Entry 02 — Grace Murema
On transformation, teaching, and building a craft without a blueprint
Special effects makeup is a discipline built on preparation, patience, and repetition.
Long before a character appears on screen, there is research, testing, and careful construction — materials learned by touch, skin studied closely, and techniques refined through practice.
For Grace Murema, this attention to process is not only technical. It is cultural, educational, and deeply intentional.
Based in Nairobi, Kenya, Grace is an SFX and prosthetics makeup artist and the founder of Grycelle Studio — an education-led creative space dedicated to skill-building, sustainability, and community. In a region where the craft has had little formal structure or access, her practice sits at an intersection: between making and teaching, between discipline and possibility.
Craft as foundation
Grace’s relationship with SFX is not driven by spectacle. It is driven by belief — in standards, in preparation, and in doing the work properly, even when no one is watching.
She speaks often about understanding why something works before pushing it further. Transformation, for her, is not only about altering appearances. It is about what access to knowledge can do for an artist’s confidence, longevity, and sense of belonging in an industry.
Working with African skin
Central to Grace’s practice is a commitment to African skin.

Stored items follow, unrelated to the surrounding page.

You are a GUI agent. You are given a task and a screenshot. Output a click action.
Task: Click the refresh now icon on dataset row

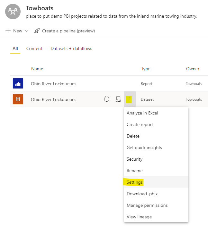107,99
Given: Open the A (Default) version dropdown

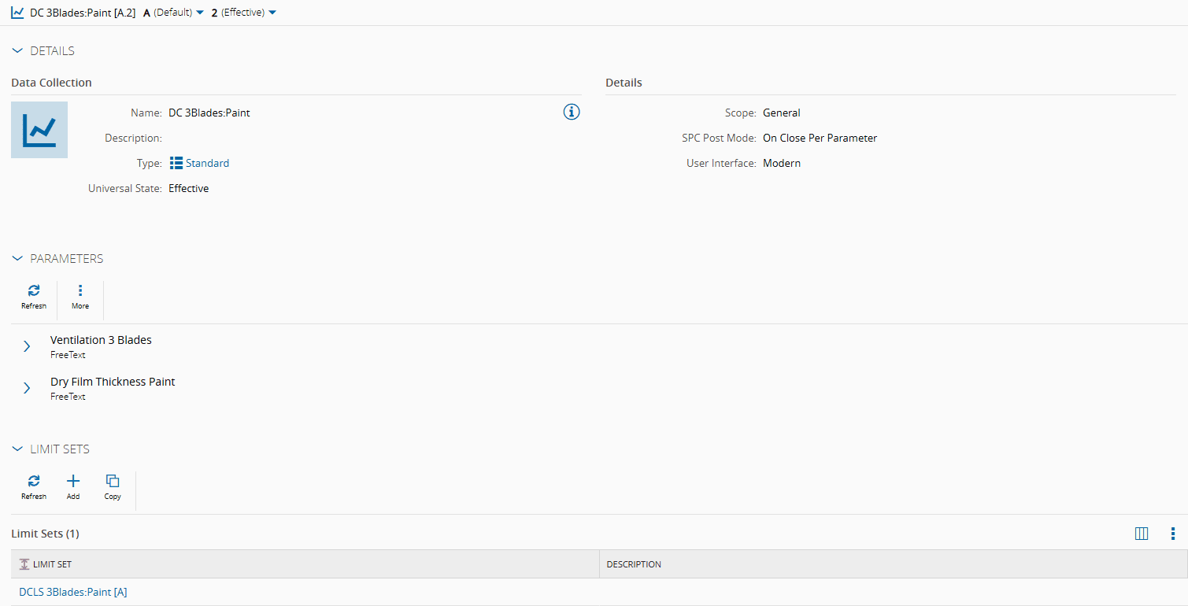Looking at the screenshot, I should point(202,12).
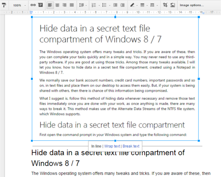Crop the image with the crop icon

pyautogui.click(x=165, y=5)
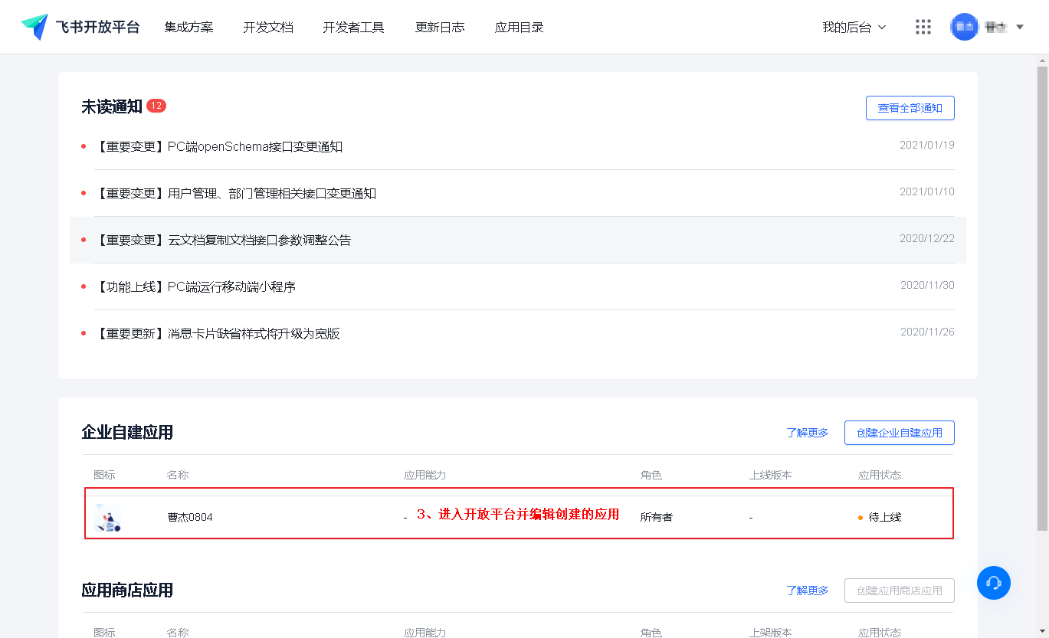This screenshot has height=638, width=1049.
Task: Open 开发者工具 from top navigation
Action: pyautogui.click(x=353, y=27)
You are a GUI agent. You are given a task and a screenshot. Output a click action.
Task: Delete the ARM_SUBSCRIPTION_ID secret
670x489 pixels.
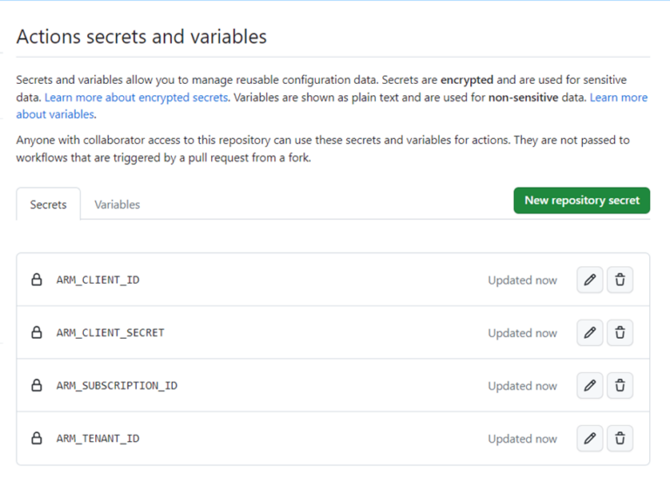point(619,386)
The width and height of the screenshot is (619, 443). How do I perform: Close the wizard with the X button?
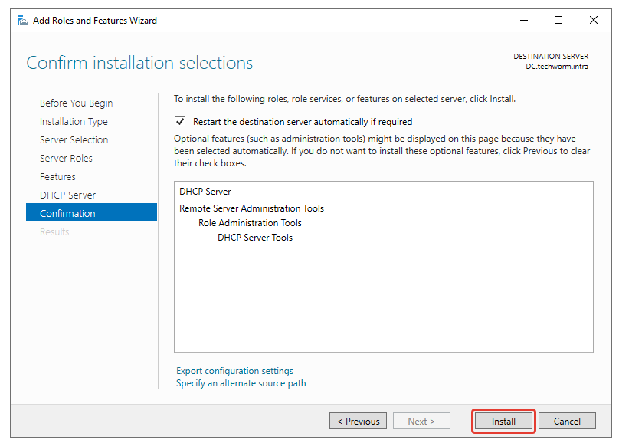[594, 21]
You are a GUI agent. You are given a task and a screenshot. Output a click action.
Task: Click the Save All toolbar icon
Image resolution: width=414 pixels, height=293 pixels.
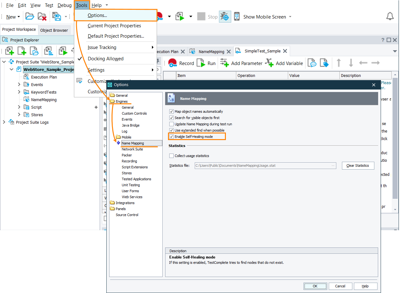pos(57,17)
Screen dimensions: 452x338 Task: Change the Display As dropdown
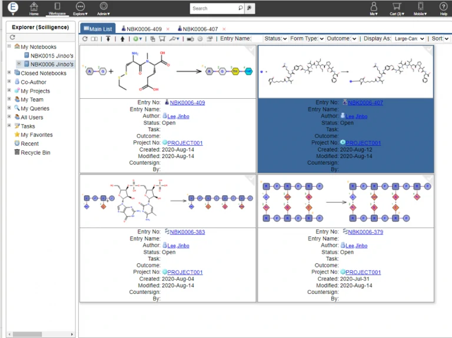pos(409,39)
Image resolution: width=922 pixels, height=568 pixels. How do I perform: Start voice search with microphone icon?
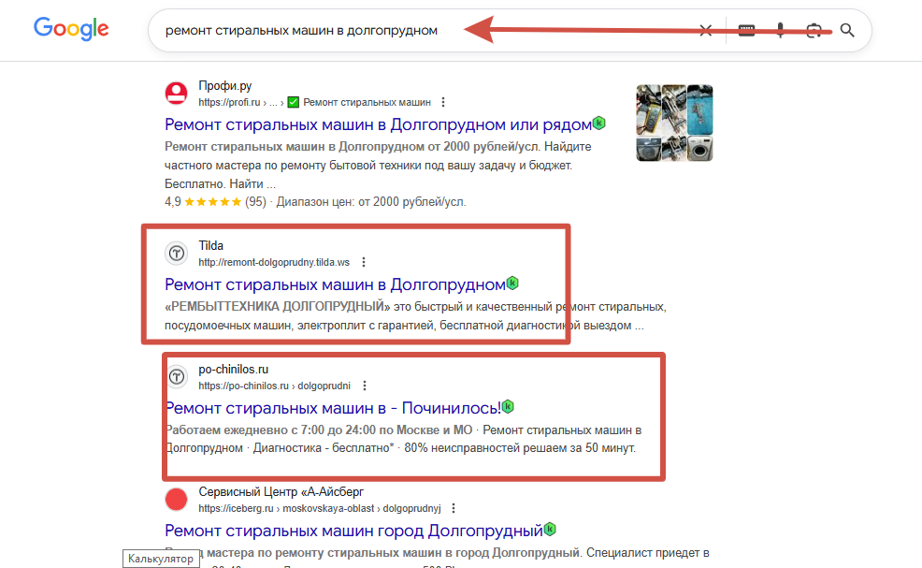coord(780,30)
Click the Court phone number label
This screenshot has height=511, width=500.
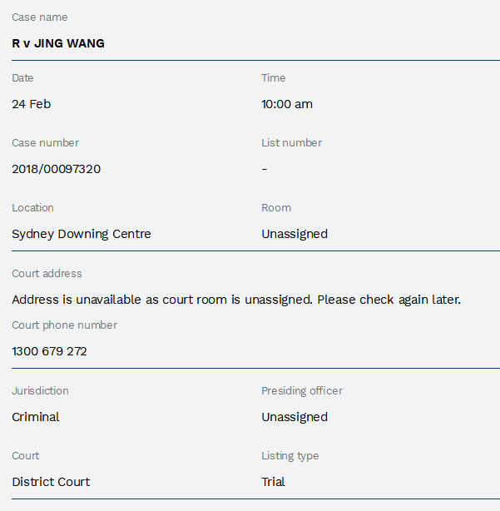pos(64,325)
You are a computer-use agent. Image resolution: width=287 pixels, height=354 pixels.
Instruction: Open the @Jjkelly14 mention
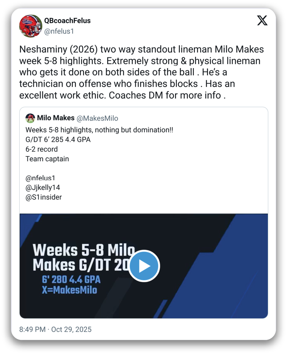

Much of her work — from product choices to teaching methods — is shaped by the reality that many SFX techniques and materials are developed without darker skin tones in mind. Rather than adapting as an afterthought, she builds from the ground up, ensuring that African skin is understood, respected, and accurately represented in both learning and execution.
This focus carries through Grycelle Studio’s approach: training artists to work with intention, precision, and care, while developing skills that translate authentically on African faces and bodies.
Building Grycelle Studio
Grycelle Studio is the work Grace is most proud of right now.
It goes beyond individual projects or credits. The studio exists to create access, raise standards, and support artists in building sustainable creative paths. Education sits at its core — teaching technique, sharing process, and mentoring artists so they can grow with confidence and clarity.
In a field that often prioritizes results over process, Grycelle insists on slowing down and getting it right.
Grycelle Studios - Products
Between classroom and studio
One question continues to surface in Grace’s work:
How do you balance craft and commerce without losing integrity?
As both an artist and a studio founder, she finds herself navigating the space between teaching and running a business. Creating, mentoring, managing, planning — all while questioning whether she is doing enough, or doing it well.
She names the imposter syndrome openly. But she also recognizes what it asks of her: to honor both sides of her work, and to build structures that support creativity rather than exhaust it.
Process and presence
Grace approaches new projects with a balance of structure and intuition. Research and clarity come first — understanding context, intention, and what a project needs to communicate.
From there, the process opens up. Collaboration, experimentation, and problem-solving take over. What excites her most is not a single stage of production, but the exchange — working with people, sharing knowledge, and watching ideas evolve through practice.
Quiet growth
At this stage of her life, Grace is inspired by alignment rather than visibility.
She is drawn to people and communities who build patiently, who prioritize depth over speed, and sustainability over recognition. That quiet growth — choosing clarity, peace of mind, and intentional work — continues to shape how she creates, teaches, and leads.
Grycelle studio - Products
Now, and what’s next
Right now, Grace is focused on opening a dedicated creative space through Grycelle Studio — a hub for learning, collaboration, and skill-building in SFX and makeup artistry. Alongside this, she is working on a film project in production and preparing an upcoming workshop centered on hands-on training and mentorship.
Looking ahead, she is eager to explore creative spaces beyond Africa — to learn, collaborate, and place her work in conversation with global practices, while remaining grounded in the perspective and experience that shape her craft.